Nitokris nahm die Rose entgegen und reichte sie dem Jüngling, wobei sie flüsterte: »Sei es eine Vorbedeutung für uns beide!« Dann gab sie den Sklavinnen ein Zeichen, mit dem Mahl fortzufahren.

Diese gingen sogleich ans Werk und bedienten die Gäste mit Weinen und erlesenen Speisen. Eine Schüssel folgte der andern. Dazu ertönte Flötenmusik, abwechselnd mit Harfen und Zithern, und aus der Höhe des Saales fielen Rosenblätter auf die Tische nieder.

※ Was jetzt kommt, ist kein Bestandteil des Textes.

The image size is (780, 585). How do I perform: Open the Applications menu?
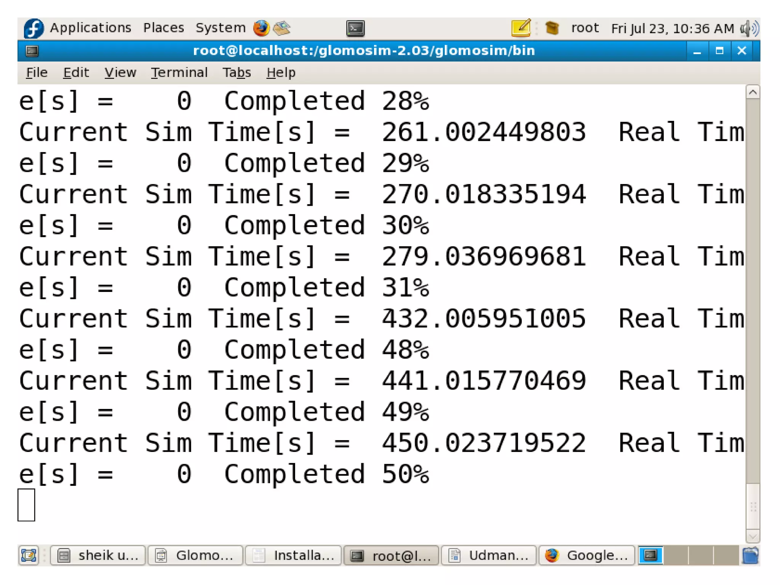(x=90, y=28)

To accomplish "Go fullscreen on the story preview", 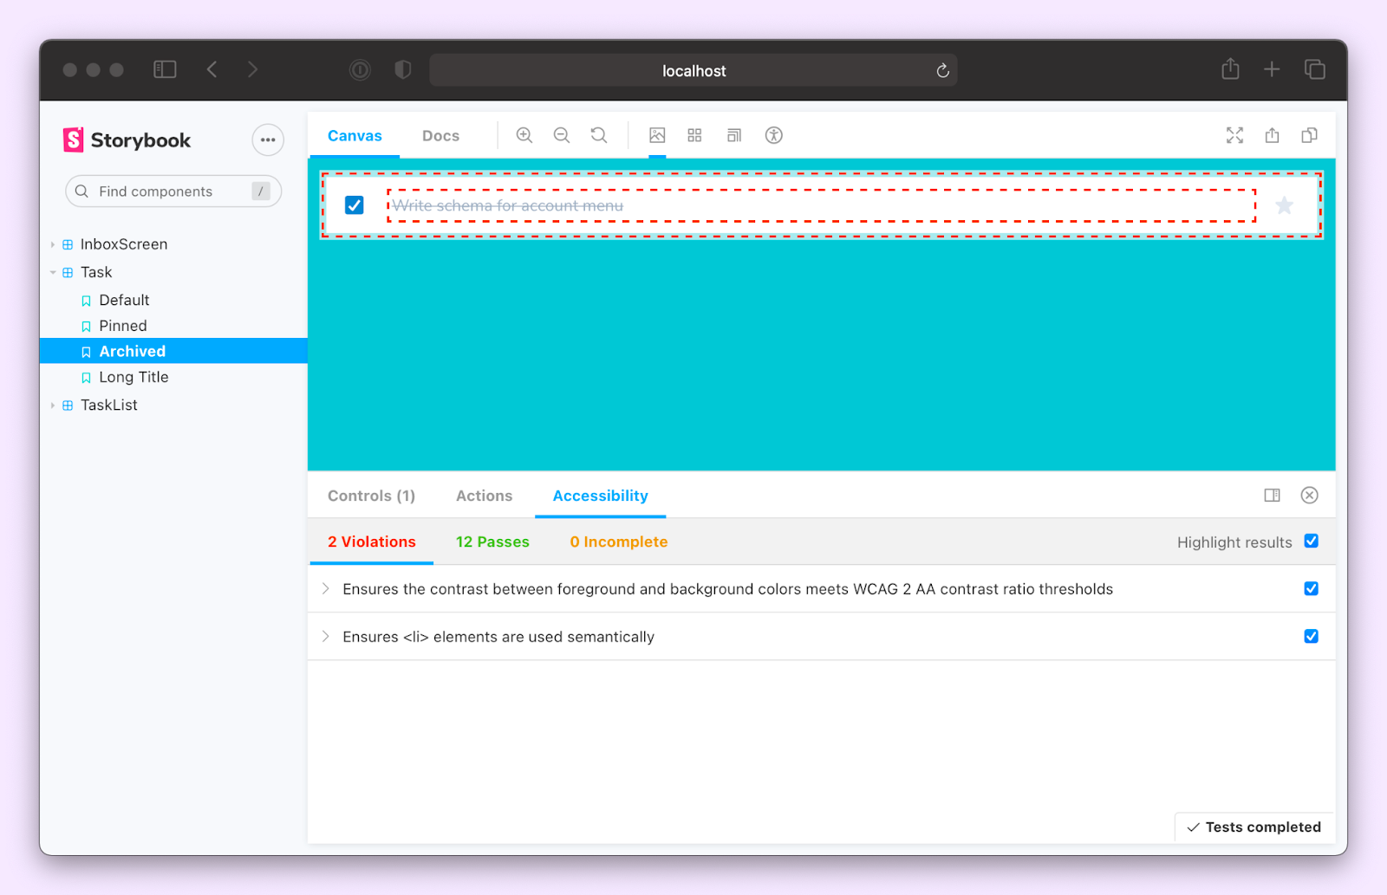I will pos(1234,135).
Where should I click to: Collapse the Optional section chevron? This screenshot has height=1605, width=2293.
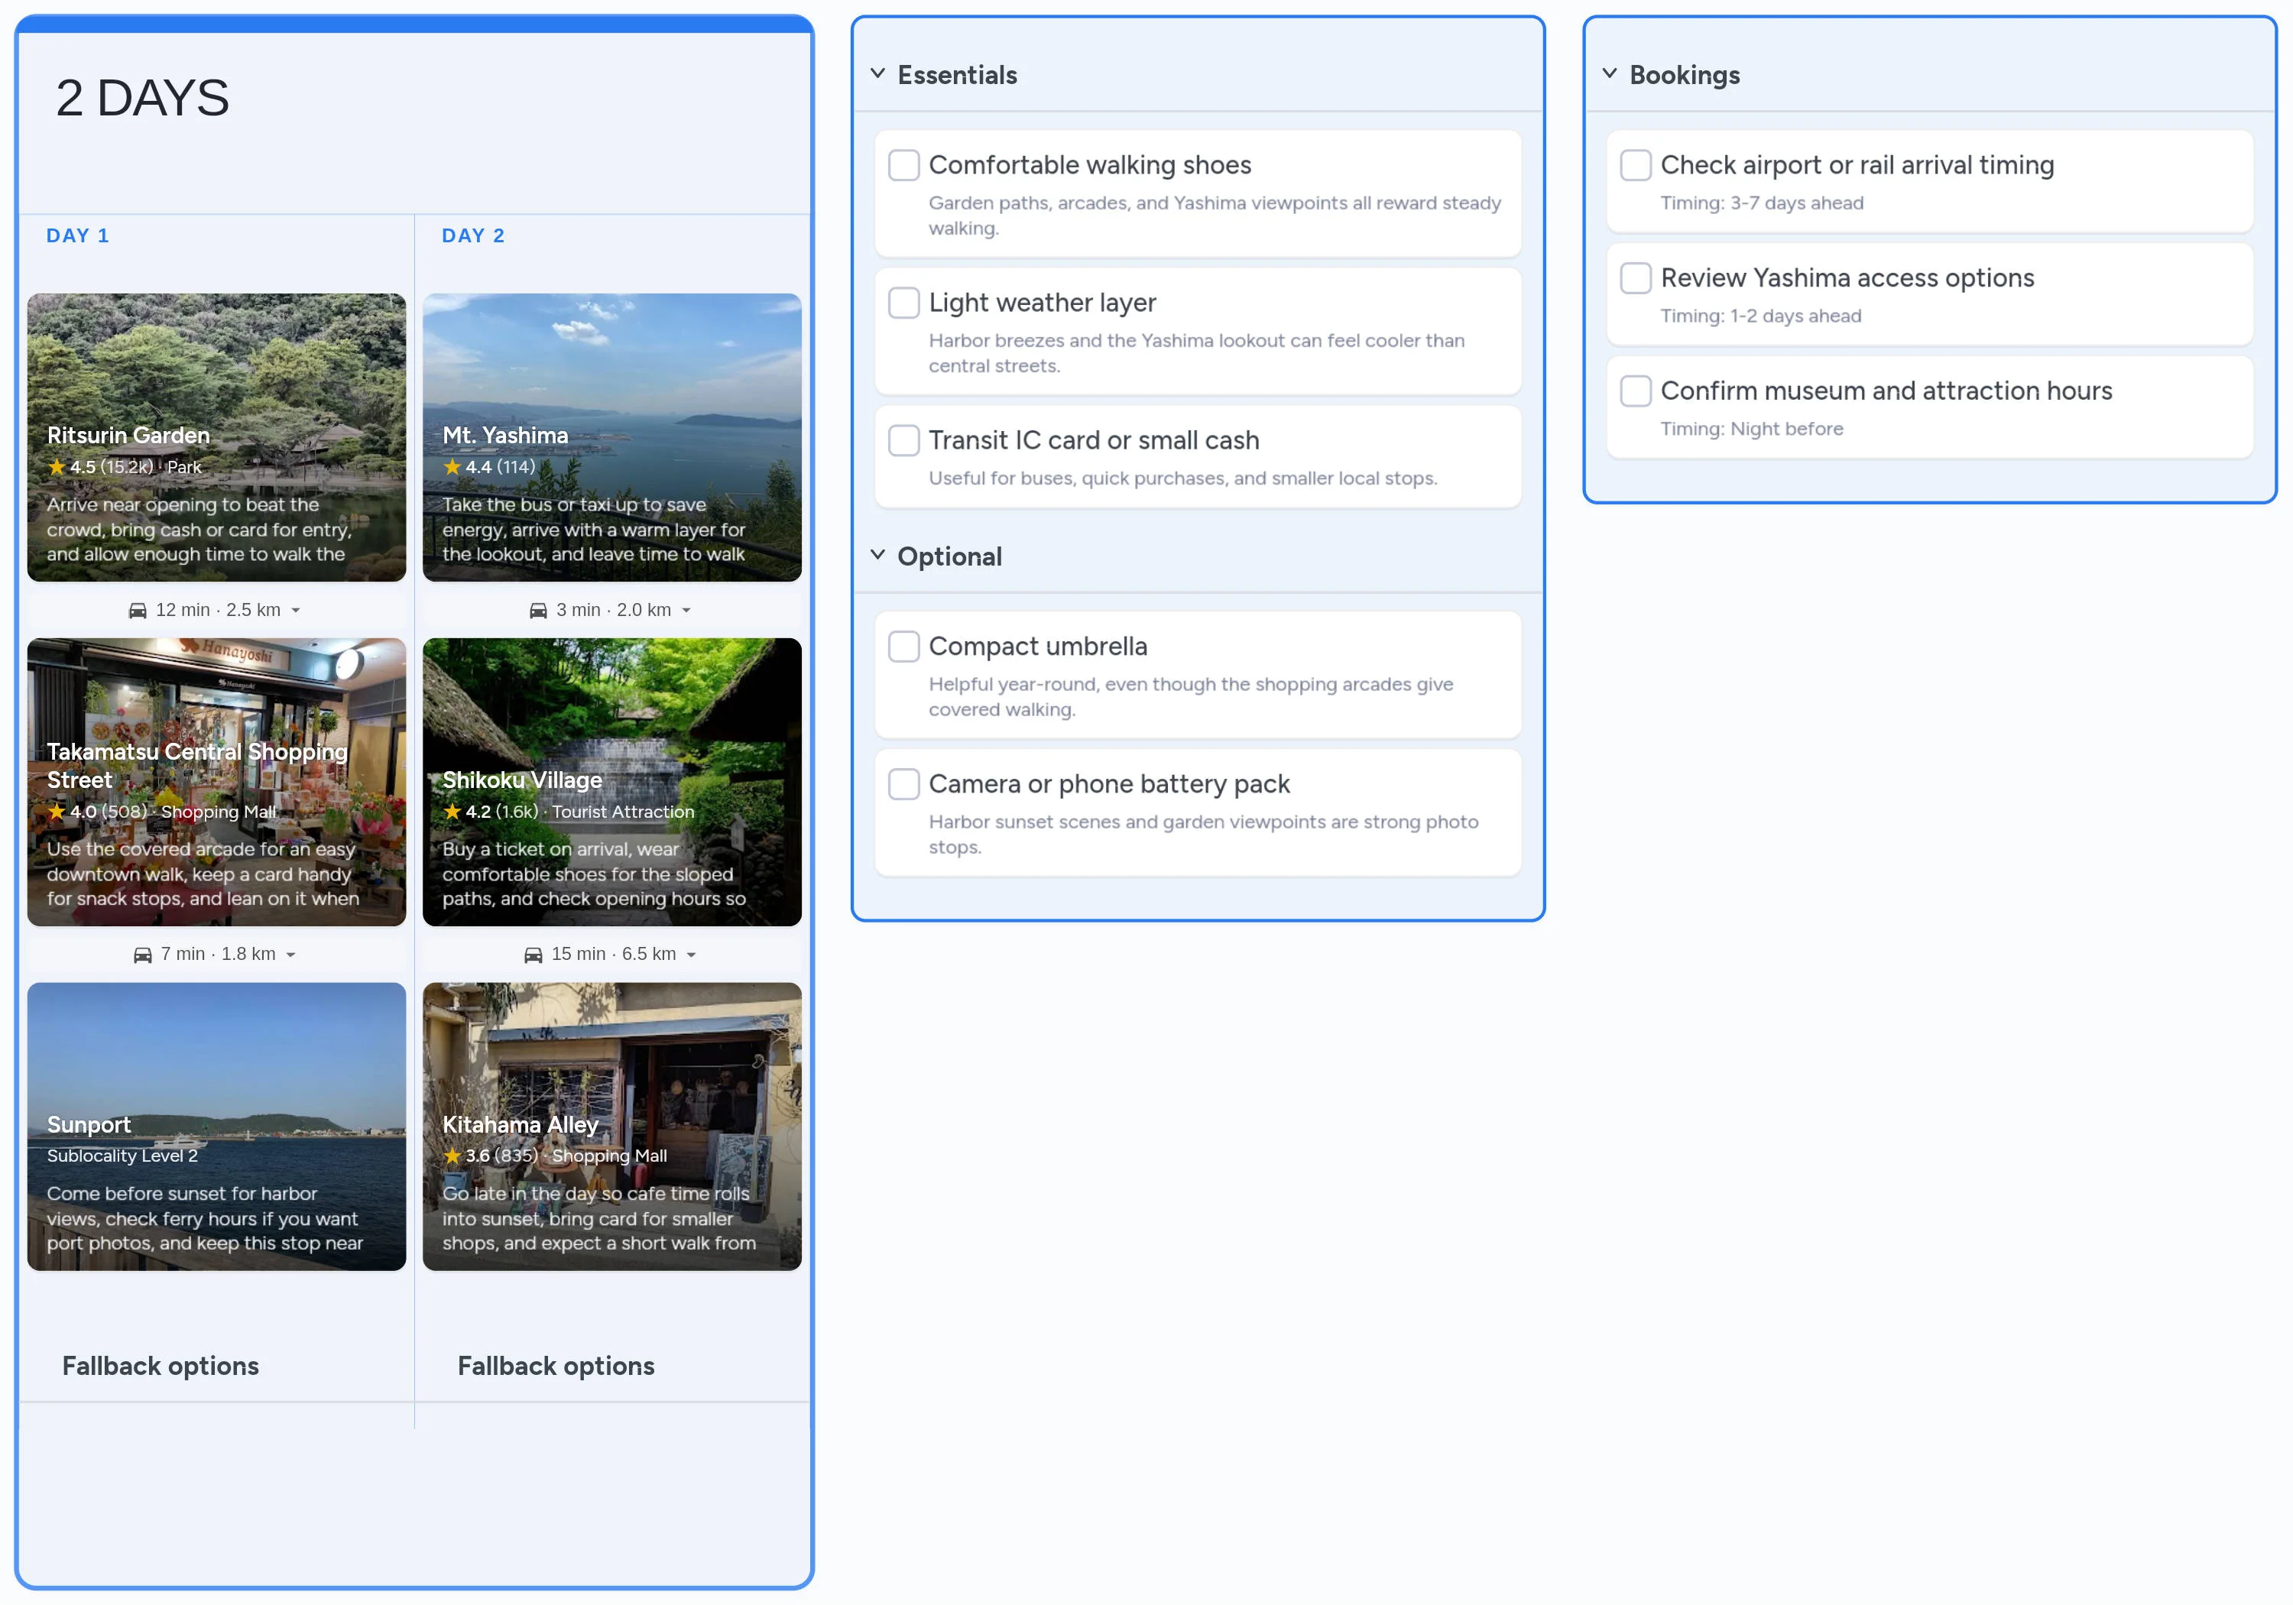pos(878,555)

Mirinri war von der Glückseligkeit des Moments so berauscht, daß er nur Blicke und Scherzworte für die Prinzessin hatte. Dem König schenkte er keine Aufmerksamkeit.

So nahm das Bankett seinen Gang. Als es sich schließlich dem Ende zuneigte, erhob sich der Herrscher und gab durch eine Handbewegung kund, daß die Eingeladenen entlassen seien. Zuletzt blieb nur die Prinzessin neben Mirinri.

»Laß auch du mich allein!« wandte sich der König an sie. »Was ich dem Prinzen zu sagen habe, soll kein anderer hören.«

Nitokris war verwirrt. Zweifelnd schaute sie den Vater an. »Was du auch tun willst, bedenke, er ist ein Sonnensohn«, sagte sie endlich in bittendem Ton. Hierauf nahm sie eine der Blumen, die von der Decke herabgefallen waren, küßte sie und gab sie mit bedeutungsvollem Blick dem Jüngling.

»Geh!« wiederholte der König, der es mit einem seltsamen Lächeln bemerkt hatte.

Langsam entfernte sich Nitokris.

Als beide allein waren, nahm das Gesicht des Herrschers unvermittelt einen spöttischen Ausdruck an. »Du meinst also, du seist der Sohn König Tetis des Großen«, sagte er. »Aber – hast du auch Beweise?«

»Ich bin der Sohn desjenigen, der Ägypten von den Chaldäern befreit hat!« erwiderte Mirinri stolz.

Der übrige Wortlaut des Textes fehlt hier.